The logo of The Scholar & Feminist Online
The logo of The Scholar & Feminist Online

The Mark of Zora: Reading between the Lines of Legend and Legacy

This history is, of course, a quick-and-dirty gloss. The ties that bind Zora Neale Hurston and black feminist literary studies to each other are much more finely intertwined and deeply rooted than I am able to unravel in the limited space I have here.1 I marvel at what has happened to Hurston, to black women’s literature and criticism, to feminist studies, and to the academy in the 30 years since Alice Walker took us along on her historic journey to Eatonville and Fort Pierce. But I also think that amid the tributes and celebrations there is cause for a cautionary tale of a different kind and the need for not only a reassessment of Hurston’s legacy, but also a rededication to the black feminist critical enterprise.
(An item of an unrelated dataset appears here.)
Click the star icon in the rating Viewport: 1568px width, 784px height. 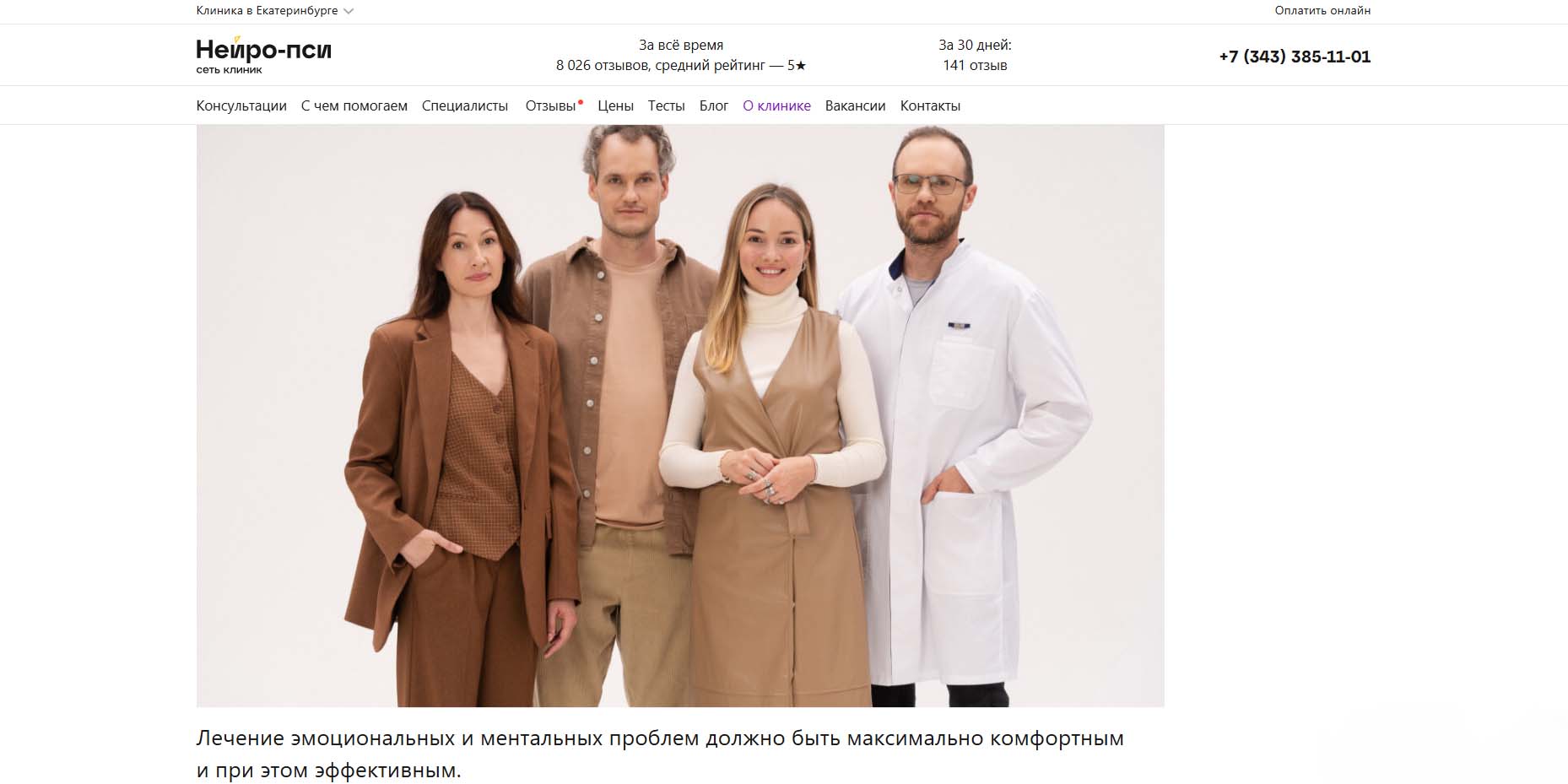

This rededication might well begin with an effort to save Hurston from the Legend of Zora—that is, from our own iconic inclinations, which repeat the Great Man, Great Woman, Great Books methodologies of the exclusionary mainstream canons we set out to revise.

Zora Neale Hurston was a phenomenal woman, but she is not a phenomenon. We do her and the field a disservice when we treat her as a picked-to-click anomaly, a solitary genius who somehow miraculously gave birth not only to herself but also to Alice Walker, Toni Morrison, Gayl Jones, Gloria Naylor, and the entire tradition of black women writers. The late Barbara Christian warned us about the dangers of an exclusionary critical practice in her own black feminist manifesto, “The Race for Theory,” first published in 1989. Then the diversion that left some texts, even some of those by Alice Walker and Gloria Naylor, in want of first, not to mention second and third, readings, at least according to Christian, was the rise of theory for theory’s sake in the late twentieth-century academy.2 Today’s diversion may well be the cult of celebrity.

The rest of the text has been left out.